Sitemaps are a must-have tool to get your sites properly indexed on search engines and having a better positioning. In this post we cover how to create sitemaps for your Rails apps and host them on S3 if needed.
What is a sitemap?
A sitemap is an XML file that lists all the URLs to pages on your site considered relevant to be indexed. It also includes information like the last time a given URL was modified or the frequency of updating. Normally it would look like this:
<?xml version="1.0" encoding="UTF-8"?>
<urlset
xmlns:xsi="http://www.w3.org/2001/XMLSchema-instance"
xsi:schemaLocation="http://www.sitemaps.org/schemas/sitemap/0.9
http://www.sitemaps.org/schemas/sitemap/0.9/sitemap.xsd"
xmlns="http://www.sitemaps.org/schemas/sitemap/0.9"
xmlns:image="http://www.google.com/schemas/sitemap-image/1.1"
...
xmlns:xhtml="http://www.w3.org/1999/xhtml"
>
<url>
<loc>http://www.cookieshq.co.uk</loc>
<lastmod>2015-06-12T12:08:23+02:00</lastmod>
<changefreq>always</changefreq>
<priority>1.0</priority>
</url>
<!--- More URL defintions -->
</urlset>
On the top side we have several sitemap schema definitions (shortened here), and after that, we get all the URLs to be mapped and indexed.
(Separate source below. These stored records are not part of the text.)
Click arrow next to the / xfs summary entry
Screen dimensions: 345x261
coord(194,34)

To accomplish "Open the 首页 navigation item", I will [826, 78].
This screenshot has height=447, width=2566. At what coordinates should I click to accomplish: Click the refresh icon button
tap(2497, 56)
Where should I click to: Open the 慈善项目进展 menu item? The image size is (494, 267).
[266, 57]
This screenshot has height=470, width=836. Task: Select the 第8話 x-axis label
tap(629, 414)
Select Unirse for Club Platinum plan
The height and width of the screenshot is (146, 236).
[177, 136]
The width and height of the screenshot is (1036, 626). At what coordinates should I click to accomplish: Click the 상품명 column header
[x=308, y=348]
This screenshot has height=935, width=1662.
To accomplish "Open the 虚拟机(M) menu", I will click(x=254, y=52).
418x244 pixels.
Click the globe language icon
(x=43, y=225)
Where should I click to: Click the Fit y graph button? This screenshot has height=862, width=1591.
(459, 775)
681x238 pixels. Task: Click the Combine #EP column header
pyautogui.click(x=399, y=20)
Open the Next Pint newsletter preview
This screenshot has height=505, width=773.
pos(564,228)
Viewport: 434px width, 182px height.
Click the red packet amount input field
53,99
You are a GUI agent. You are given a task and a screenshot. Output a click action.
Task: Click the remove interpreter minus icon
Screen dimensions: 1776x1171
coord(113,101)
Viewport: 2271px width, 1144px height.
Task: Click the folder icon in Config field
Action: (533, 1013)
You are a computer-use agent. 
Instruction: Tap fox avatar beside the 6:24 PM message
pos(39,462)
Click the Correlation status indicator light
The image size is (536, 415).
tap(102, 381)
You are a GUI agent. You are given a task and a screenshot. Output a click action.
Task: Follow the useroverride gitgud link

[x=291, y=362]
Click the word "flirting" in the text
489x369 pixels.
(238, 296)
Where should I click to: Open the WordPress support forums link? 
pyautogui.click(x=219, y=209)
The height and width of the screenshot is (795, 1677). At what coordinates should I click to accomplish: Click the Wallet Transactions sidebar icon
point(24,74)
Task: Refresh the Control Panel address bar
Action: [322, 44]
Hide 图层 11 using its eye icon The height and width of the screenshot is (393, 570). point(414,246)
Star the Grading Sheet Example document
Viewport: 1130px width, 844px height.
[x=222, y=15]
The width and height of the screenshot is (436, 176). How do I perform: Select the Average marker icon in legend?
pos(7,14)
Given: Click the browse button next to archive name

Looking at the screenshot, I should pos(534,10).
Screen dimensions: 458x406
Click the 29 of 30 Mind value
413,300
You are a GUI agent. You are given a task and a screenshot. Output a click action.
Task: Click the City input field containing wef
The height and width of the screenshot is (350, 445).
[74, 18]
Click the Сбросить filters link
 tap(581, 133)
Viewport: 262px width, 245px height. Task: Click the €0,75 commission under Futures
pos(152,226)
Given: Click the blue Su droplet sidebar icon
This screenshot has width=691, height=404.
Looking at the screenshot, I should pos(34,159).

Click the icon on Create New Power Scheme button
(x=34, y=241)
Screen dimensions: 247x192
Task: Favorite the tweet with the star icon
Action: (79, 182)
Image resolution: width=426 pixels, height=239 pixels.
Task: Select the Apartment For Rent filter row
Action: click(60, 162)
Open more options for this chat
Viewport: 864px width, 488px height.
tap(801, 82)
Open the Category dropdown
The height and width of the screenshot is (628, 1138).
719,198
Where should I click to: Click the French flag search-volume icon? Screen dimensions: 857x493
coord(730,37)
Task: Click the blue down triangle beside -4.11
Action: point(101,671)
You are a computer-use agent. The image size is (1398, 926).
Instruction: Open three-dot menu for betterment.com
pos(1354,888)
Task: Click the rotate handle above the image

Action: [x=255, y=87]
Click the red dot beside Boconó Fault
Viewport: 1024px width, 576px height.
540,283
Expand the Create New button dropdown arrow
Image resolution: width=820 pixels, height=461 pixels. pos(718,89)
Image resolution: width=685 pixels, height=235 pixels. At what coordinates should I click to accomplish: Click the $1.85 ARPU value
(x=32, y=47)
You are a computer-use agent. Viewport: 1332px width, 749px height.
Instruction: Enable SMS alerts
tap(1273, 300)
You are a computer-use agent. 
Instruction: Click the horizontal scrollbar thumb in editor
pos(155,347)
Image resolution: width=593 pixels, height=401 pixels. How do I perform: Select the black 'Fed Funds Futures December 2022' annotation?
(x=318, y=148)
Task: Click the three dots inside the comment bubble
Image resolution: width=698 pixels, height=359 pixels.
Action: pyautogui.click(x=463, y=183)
Obviously generating this by hand would be a bit cumbersome, and even more, setting the last modification dates or modifying tiny bits each time something is added to the site would be unsustainable. We need to automate this process.
Enter Karl Varga’s Sitemap Generator gem.
Using the gem
The gem documentation is pretty straightforward about features, installation and configuration. Once you have the gem installed, run rake sitemap:install
to have a default config/sitemap.rb
file you can edit. Below is a file we have already done some work upon:
# Set the host name for URL creation
SitemapGenerator::Sitemap.default_host = "http://www.cookieshq.co.uk"
# pick a safe place safe to write the files
SitemapGenerator::Sitemap.public_path = 'tmp/sitemaps/'
SitemapGenerator::Sitemap.create do
add clients_path
add team_path
add about_path
add testimonials_path
add contact_path
add posts_path, changefreq: 'weekly'
add login_path, priority: 0.0
Post.find_each do |post|
add post_path(post.slug), lastmod: post.updated_at
end
CaseStudy.find_each do |case_study|
add case_study_path(case_study.slug), lastmod: case_study.updated_at, changefreq: 'never'
end
end
The default host
As you can see, the first thing we do is set the host URL for our site, which will be the root of all the URLs contained on the resulting XML file.
The path where the sitemap is stored
After that, we set the path where the compressed XML file will be generated. By default it will be the public
folder, but we can set it to be any other folder on the project, as long as we have written permission on it (more on this later). If you use the public
folder, remember to add the name of the generated file to your .gitignore
.
Adding links (finally!)
Then there’s a series of static pages we want indexed, the FAQ, the login page, the Terms & Conditions, etc. These could have been added using add /faqs
. Note that you don’t need to add the root_path
, as the gem does it automatically for you.
The post index path has the changefreq
set to weekly
, as we want to indicate the site crawlers and indexers information about how often that index is likely to change. If we were to publish a new post every day, we could set it to daily.
On our login_path
we’ve used the priority
parameter and set it to zero as we want it to be indexed, but still, we want it to be considered as the least important page for indexers and crawlers, since we want other more important information to appear first on search results. In case we didn’t want it to be indexed, we’d just remove it from the generation code.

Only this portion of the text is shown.